In the article “learn to fail or fail to learn” I briefly touched on the importance of learning from failures. In short: a development team should learn it is inevitable that systems in the public cloud fail and they should be prepared for it. From a business perspective, the Product Owner should give priority to the user stories associated with it. This article explains why SRE is important for your applications.
The role of SRE
When it comes to preparing for failures in production, Site Reliability Engineering (SRE) comes into play. SRE is a relatively new topic which is getting more traction nowadays. One of the most common goals of SRE is to apply a software engineering mindset to system administration topics. This helps to bridge the gap between developers and (server) operators.
System administrators who adopt the principles of SRE do not just “guard the system” to make sure it stays up every single minute of the day. Instead they learn from and act upon failures of the system during the application life-cycle to optimize performance, security, availability and scalability.
Since there are so many “moving parts” and systems in the cloud tend to be so complex, this is a more realistic approach than the traditional view: prevent any system from failing and fight the fires whenever a big disruption occurs. It does not take into account scenarios in which failing is expected.
Let’s take a look at the Service Reliability Hierarchy Pyramid
At the top is the IT product itself. Customers of the IT product expect it fulfils their needs and the application should be accessible in a reliable way. If the IT product fails and customers cannot access their applications – all other layers of the SRE pyramid do not matter. Customers demand changes and improvements to the IT product now and then. SRE is part of the deal to keep up with these changes. Modern cloud infra can fail due to various reasons and applications can also fail due to these changes.
In SRE, failures are expected, since they are inevitable. We can’t ignore them and wait until a critical disruption occurs. It’s a wise idea to be prepared for this and to adjust any application to deal with failures. Even with regular, normal updates and changes to the application, failures occur. Worse still, most incidents happen during releases of new versions of the software; often containing new features or bug fixes for releases done previously. So, improving the app incurs a risk of incidents, that need further improvements; the cycle is never-ending.
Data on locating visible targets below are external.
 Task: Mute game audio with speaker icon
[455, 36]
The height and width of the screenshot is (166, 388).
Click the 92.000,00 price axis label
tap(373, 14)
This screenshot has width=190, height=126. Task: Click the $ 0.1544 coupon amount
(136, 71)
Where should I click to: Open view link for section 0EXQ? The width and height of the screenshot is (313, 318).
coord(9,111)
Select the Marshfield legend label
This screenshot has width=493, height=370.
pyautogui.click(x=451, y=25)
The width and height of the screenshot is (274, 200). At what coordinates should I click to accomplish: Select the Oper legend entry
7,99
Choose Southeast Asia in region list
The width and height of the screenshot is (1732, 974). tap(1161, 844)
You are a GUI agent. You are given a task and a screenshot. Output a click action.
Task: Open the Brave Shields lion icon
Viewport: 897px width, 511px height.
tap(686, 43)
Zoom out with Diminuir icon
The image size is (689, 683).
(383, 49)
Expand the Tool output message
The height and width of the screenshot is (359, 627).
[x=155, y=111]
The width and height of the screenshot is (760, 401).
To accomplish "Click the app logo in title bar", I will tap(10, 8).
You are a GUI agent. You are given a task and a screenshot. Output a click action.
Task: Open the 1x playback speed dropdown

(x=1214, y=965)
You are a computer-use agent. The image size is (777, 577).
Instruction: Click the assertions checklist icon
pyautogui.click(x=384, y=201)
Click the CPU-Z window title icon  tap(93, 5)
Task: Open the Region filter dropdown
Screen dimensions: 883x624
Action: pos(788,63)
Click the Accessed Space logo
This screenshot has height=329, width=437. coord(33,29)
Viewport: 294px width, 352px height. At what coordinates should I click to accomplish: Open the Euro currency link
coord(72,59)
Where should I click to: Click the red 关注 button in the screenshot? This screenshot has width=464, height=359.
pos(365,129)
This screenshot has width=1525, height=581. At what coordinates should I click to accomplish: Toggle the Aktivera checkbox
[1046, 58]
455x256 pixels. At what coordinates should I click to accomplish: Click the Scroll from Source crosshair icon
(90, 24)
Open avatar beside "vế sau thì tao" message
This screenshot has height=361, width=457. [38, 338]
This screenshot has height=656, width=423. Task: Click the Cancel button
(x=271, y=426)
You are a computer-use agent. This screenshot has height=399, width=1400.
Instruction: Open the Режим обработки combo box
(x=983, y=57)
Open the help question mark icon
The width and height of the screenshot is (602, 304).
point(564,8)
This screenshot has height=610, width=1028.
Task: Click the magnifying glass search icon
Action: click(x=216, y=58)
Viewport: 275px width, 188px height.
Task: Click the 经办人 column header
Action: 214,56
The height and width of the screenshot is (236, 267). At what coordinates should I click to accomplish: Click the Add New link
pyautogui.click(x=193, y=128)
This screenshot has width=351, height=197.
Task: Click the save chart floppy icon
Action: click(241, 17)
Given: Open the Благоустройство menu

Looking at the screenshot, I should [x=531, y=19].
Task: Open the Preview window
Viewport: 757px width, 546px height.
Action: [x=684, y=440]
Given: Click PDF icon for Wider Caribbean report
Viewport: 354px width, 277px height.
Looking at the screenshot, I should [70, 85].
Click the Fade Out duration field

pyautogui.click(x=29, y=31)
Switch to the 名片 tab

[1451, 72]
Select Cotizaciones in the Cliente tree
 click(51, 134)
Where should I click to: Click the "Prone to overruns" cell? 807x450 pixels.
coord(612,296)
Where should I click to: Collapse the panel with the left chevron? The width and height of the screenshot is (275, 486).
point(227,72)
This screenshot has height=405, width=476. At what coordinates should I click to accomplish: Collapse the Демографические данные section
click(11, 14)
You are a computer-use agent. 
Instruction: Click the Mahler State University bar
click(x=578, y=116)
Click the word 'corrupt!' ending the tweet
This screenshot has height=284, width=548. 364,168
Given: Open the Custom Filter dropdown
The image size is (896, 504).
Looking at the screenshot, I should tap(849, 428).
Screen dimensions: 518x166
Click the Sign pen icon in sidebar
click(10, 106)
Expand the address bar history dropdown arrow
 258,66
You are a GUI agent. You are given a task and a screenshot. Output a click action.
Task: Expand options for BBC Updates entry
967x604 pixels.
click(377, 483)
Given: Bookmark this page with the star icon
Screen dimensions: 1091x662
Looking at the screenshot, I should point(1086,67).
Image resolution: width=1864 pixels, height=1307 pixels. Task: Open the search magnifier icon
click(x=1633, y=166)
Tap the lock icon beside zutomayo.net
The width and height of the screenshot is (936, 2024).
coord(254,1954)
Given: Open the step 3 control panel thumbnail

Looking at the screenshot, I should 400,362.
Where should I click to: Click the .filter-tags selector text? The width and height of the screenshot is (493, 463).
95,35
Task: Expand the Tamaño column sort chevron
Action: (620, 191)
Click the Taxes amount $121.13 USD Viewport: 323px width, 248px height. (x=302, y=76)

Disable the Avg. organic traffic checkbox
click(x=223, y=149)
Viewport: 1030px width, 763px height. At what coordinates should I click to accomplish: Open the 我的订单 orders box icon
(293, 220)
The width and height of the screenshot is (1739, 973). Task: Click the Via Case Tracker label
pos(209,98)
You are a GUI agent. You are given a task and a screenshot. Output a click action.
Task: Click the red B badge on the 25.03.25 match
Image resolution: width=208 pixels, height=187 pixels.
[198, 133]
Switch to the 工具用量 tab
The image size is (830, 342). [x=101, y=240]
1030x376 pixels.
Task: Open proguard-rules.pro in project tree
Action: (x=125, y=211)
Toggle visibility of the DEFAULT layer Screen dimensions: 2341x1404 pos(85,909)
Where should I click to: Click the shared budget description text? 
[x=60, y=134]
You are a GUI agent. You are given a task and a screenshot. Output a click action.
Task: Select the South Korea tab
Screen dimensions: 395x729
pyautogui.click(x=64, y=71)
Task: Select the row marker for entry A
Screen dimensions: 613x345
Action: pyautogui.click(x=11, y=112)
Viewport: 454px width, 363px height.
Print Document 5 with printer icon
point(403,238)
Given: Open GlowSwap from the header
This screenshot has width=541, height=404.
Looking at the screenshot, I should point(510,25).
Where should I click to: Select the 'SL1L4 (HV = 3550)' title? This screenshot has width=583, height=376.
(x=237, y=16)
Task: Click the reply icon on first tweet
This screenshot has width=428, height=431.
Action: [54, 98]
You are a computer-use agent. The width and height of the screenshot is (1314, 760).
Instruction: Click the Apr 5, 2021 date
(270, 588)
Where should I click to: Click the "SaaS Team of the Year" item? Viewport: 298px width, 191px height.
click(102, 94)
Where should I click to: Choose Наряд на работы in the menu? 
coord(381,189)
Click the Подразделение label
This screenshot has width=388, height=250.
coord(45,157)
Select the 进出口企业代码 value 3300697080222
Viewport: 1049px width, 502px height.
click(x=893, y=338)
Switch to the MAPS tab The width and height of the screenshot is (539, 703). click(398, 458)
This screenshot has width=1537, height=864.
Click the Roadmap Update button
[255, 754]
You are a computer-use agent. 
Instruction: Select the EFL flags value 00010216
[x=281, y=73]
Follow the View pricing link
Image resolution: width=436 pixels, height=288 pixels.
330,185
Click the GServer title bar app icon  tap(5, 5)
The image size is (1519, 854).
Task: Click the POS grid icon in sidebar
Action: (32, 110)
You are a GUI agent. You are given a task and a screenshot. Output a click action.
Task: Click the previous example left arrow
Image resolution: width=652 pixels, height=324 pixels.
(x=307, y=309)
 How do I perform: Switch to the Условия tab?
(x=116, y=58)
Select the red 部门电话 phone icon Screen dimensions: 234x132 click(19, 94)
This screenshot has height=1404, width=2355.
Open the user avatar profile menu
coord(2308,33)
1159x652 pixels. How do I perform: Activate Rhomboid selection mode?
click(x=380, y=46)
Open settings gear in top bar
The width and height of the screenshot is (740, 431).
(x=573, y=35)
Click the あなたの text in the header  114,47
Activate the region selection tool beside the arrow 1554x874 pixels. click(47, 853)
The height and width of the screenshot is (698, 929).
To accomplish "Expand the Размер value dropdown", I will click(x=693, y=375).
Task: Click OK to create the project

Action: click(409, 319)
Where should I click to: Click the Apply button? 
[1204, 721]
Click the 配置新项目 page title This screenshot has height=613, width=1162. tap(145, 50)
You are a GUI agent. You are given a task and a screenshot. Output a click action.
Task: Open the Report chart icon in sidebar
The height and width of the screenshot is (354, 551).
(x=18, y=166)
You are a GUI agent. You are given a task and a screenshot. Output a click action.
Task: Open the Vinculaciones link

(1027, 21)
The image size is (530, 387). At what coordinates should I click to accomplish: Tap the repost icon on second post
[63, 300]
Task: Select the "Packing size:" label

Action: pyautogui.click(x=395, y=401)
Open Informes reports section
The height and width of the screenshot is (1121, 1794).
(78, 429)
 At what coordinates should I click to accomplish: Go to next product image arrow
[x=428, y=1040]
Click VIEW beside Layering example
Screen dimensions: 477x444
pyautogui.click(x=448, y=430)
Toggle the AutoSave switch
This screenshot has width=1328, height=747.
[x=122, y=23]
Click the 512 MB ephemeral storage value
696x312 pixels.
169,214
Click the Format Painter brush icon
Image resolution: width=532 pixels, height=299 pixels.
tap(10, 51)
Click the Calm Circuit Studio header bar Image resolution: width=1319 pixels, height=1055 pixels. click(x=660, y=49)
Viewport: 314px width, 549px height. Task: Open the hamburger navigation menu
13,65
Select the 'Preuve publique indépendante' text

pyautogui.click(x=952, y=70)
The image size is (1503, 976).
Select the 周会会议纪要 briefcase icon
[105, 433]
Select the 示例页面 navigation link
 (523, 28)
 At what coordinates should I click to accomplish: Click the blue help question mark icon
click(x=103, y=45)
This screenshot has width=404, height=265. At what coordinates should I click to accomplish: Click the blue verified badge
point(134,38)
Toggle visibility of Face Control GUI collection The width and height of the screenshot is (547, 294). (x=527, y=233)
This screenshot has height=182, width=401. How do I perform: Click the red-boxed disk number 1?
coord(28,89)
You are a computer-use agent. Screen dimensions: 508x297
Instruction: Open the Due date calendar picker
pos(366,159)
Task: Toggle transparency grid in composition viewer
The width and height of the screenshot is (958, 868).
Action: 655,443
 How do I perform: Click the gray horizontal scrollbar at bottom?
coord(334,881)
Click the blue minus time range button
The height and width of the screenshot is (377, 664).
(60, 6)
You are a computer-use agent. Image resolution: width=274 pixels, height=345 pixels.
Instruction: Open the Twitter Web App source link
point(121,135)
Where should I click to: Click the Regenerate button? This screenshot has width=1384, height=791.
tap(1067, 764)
In SRE, the concept of an error budget helps manage that cycle of risk. An error budget is the percentage of time the application can be down, without impacting the user significantly. Often, this is amount is the surplus of time above their regular service expectation. For instance, if the user expects the service to be up during the day (say 6am to 11pm), but doesn’t mind a short service outage during the night, we know the error budget is equal to that short period of time at night.
If the application has had incidents and subsequent downtime, equalling that allowed period of time, its error budget is spent. Because we know that most downtime is caused by changes and improvements to the app, we also know that for this measurement period (say, this month), the developers cannot release any new functionality. Bug fixes and security patches are only allowed in exceptions.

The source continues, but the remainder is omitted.